**Exercise description**
Filter the entries down to the lines containing "will", and copy those lines.

(Stored data)
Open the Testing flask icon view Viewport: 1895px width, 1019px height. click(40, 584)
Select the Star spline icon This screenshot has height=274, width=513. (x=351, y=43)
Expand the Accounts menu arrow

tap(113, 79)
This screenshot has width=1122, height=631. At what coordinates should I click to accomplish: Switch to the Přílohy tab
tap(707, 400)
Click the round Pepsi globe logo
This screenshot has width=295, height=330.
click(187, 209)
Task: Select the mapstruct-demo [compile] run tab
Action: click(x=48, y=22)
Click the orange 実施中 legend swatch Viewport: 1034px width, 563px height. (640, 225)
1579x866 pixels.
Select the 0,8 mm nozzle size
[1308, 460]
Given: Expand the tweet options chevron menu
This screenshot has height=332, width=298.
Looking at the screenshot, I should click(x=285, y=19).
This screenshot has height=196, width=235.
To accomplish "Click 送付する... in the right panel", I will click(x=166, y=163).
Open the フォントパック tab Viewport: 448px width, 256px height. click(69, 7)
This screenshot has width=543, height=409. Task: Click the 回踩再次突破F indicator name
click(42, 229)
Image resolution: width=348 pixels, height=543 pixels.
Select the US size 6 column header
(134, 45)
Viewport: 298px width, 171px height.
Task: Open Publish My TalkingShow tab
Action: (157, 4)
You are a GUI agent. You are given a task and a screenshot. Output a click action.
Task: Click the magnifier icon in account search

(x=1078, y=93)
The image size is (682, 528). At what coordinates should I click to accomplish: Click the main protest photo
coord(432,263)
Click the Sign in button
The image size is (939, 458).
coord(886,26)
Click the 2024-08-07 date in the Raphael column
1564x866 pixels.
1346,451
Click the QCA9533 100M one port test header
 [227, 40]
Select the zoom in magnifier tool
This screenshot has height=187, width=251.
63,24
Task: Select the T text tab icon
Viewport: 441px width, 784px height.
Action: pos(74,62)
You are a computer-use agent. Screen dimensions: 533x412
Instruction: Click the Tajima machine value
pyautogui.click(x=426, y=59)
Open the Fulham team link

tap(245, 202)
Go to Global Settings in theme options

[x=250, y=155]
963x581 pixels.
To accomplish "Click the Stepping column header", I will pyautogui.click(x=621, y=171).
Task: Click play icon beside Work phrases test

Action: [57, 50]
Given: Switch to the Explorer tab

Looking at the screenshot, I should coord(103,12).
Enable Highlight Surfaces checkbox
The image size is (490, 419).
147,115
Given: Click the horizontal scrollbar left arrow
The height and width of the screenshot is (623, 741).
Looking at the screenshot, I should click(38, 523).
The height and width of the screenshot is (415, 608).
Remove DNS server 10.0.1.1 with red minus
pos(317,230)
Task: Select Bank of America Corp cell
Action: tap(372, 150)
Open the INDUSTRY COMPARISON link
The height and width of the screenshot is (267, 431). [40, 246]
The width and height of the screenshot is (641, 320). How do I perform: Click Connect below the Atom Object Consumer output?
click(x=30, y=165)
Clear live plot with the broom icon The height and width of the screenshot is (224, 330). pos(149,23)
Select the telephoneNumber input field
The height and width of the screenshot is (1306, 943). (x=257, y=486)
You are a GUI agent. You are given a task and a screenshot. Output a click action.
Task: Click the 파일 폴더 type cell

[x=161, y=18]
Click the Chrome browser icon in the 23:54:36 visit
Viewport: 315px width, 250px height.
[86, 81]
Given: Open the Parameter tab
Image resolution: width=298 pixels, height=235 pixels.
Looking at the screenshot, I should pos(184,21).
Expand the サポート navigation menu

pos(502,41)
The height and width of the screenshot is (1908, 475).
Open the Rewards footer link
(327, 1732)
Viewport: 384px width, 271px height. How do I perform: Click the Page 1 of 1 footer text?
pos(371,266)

**The answer**
To accomplish "Click 送付する... in the right panel", I will click(x=166, y=163).
To accomplish "Click the Stepping column header", I will pyautogui.click(x=621, y=171).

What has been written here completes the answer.